This week I am considering the case of Griffiths v TUI (UK) Limited  EWCA Civ 1442 (CA) which was handed down in the Court of Appeal on 7 October.
Earlier this year, in my post about the case of Oaklion Properties Ltd v Denbighshire County Council , I explained that, when preparing for a trial with expert evidence, it is possible that the court (or in that case, the tribunal) may not accept all the evidence and arguments submitted by a the expert’s instructing party. Therefore, it is important that the expert must consider the full range of view presented. In that post, I also summarised the key provisions of CPR PD 35 which are relevant here.
Griffiths v TUI (UK) Limited also examines that matter of expert evidence, but this time in the context of whether the court is bound to accept uncontroverted expert evidence. Griffiths v TUI (UK) Limited is an important decision for lawyers regularly instructing expert witnesses (and their clients).
The claimant was claiming statutory compensation after suffering illness allegedly caused by contaminated food he had eaten at his hotel in Turkey during an all-inclusive holiday. The claimant relied on an expert report from a gastroenterologist. The defendant did not submit any expert evidence and the defendant’s barrister did not cross examine the expert during the trial. Therefore, the expert’s evidence was uncontroverted.
The trial judge held that the claimant's expert’s report did not prove causation and, the claimant’s case was therefore unsuccessful.
The claimant advanced an appeal on the basis that the expert report was the only expert report before the court and had not been challenged by the defendant, and so the report ought to be accepted by the court. At the appeal hearing, the judge agreed with the claimant because the expert evidence was uncontroverted.
The defendant submitted a further appeal to the Court of Appeal arguing that the judge is the lower court was wrong to hold that the court was not entitled to evaluate the substance of an uncontroverted expert report.
The appeal was successful by a majority decision. The Court of Appeal concluded that there is no rule setting out that expert evidence which complies with CPR PD 35 and is uncontroverted cannot be rejected by the trial judge. Whether or not such evidence ought to be accepted, or rejected, will depend on all of the circumstances of the case.
There is no “bright line” between controverted and uncontroverted expert evidence. In this case, the judge at first instance was entitled to concluded that the expert report did not satisfy the burden of proof in relation to causation.
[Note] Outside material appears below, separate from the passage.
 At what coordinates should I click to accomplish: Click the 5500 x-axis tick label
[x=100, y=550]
Lord Justice Bean gave a dissenting judgment and held that the defendant’s counsel had the responsibility for ensuring that the burden of proof is discharged and not the court, making the point that the defendant could have cross-examined the expert on the point “but chose for tactical reasons not to do so.”
Given the comments made by Lord Justice Bean, it may be that the Court of Appeal’s judgment is not the last we see of this case and that the claimant could make a further appeal to the Supreme Court.
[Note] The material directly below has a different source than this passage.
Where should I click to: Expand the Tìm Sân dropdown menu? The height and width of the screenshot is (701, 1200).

In any event, it is clear from the judgment that an expert must clearly explain the basis for his or her conclusions. If the expert’s evidence is to be sufficient to assist in proving causation, some explanation of the expert’s reasoning supporting his or her conclusions is necessary, even if that explanation is only short. Any bald or unsupported assertions will be of little weight at trial.
As I have stated previously, a comprehensive and clear letter of instruction will help to ensure that the expert understands his or her role and objectives.